__What the exercise asks__: From the entries below, write out exactly the lines between the line holding "You are a GUI" and the line holding "Click Collapse All icon in Project panel", inclusive, excluding any pictures.

[Items listed in a dataset]
• • • • • • •
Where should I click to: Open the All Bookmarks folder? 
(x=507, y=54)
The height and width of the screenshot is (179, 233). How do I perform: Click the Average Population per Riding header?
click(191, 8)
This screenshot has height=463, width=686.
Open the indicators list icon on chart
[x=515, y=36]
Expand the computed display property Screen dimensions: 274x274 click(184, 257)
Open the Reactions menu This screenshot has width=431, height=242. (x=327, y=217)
• • • • • • •
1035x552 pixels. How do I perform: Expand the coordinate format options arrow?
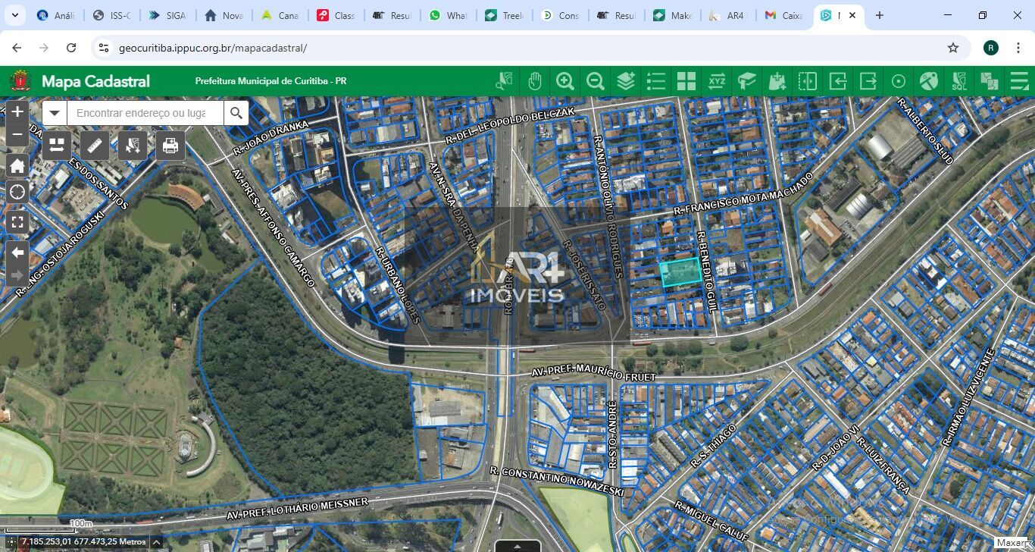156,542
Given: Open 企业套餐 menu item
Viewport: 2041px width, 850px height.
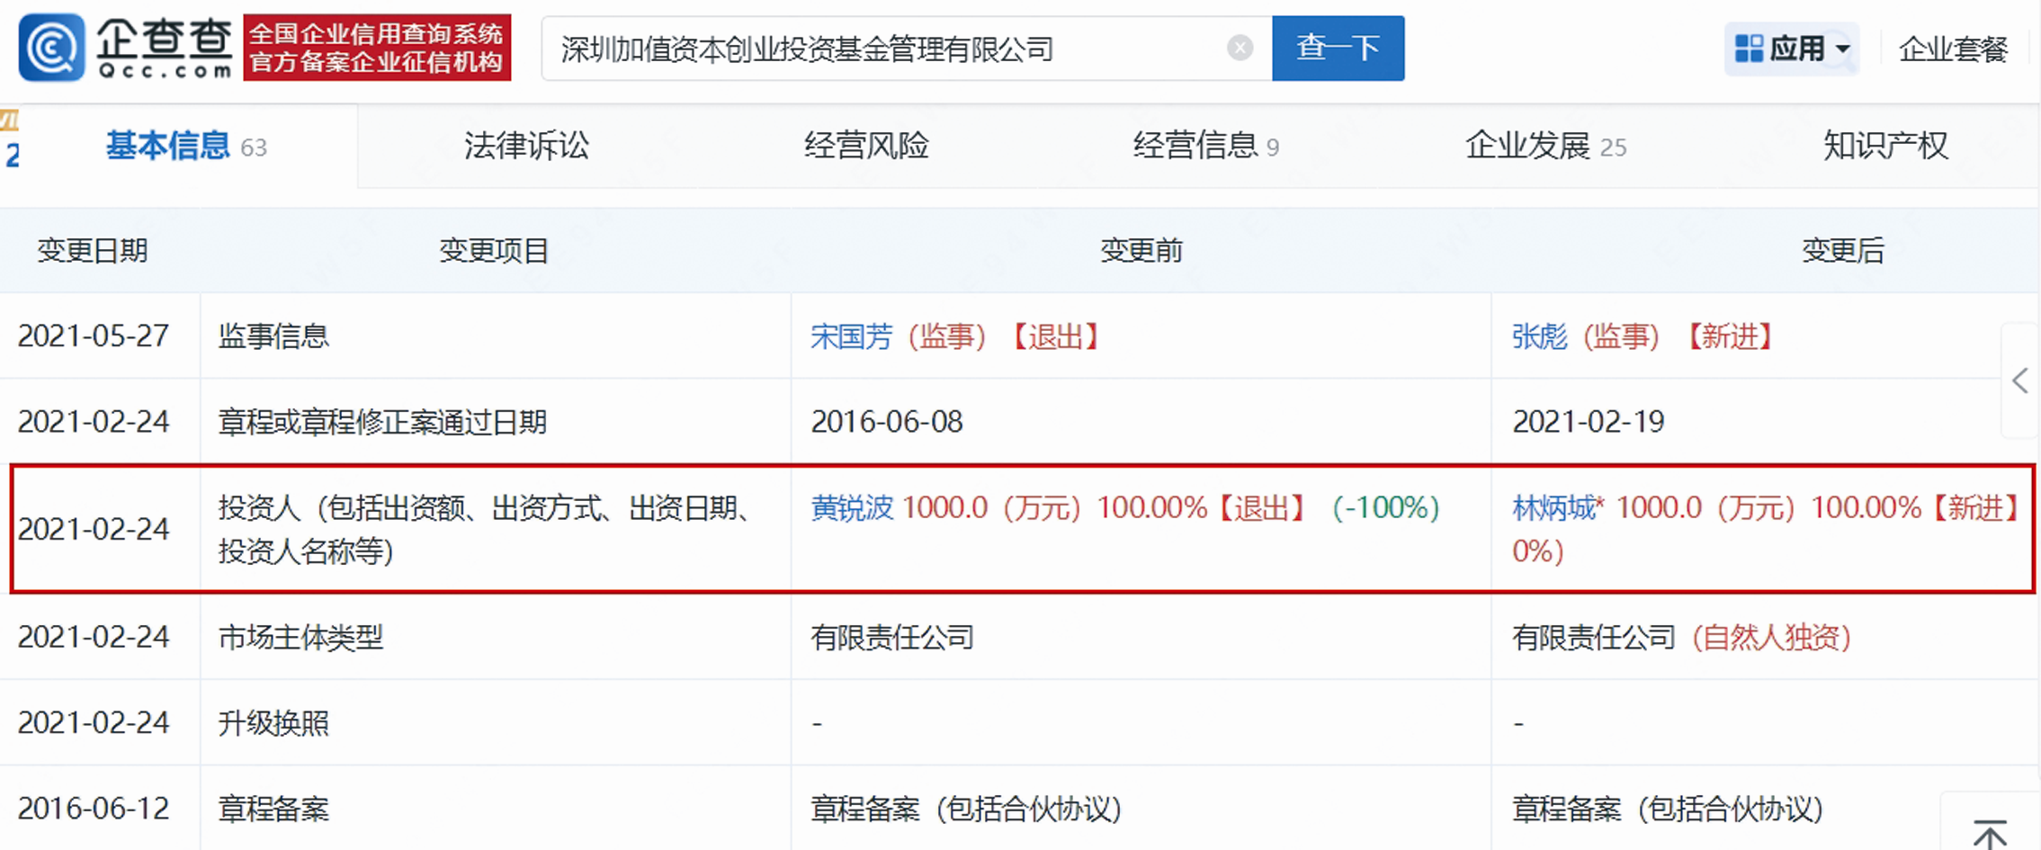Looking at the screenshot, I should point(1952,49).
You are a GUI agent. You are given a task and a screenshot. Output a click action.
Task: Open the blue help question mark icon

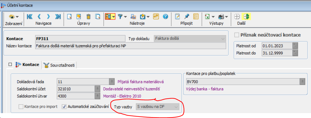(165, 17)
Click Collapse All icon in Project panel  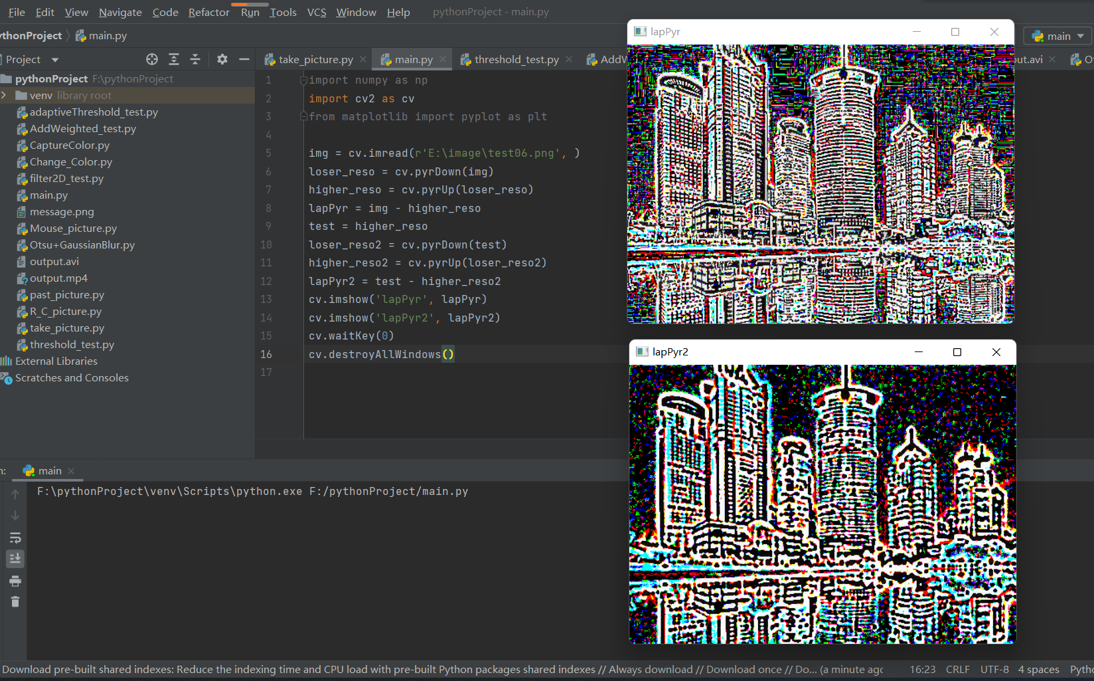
• • • • • • •
__Reply__:
You are a GUI agent. You are given a task and a screenshot. Output a click action.
Task: Open the blue help question mark icon

(165, 17)
Click Collapse All icon in Project panel  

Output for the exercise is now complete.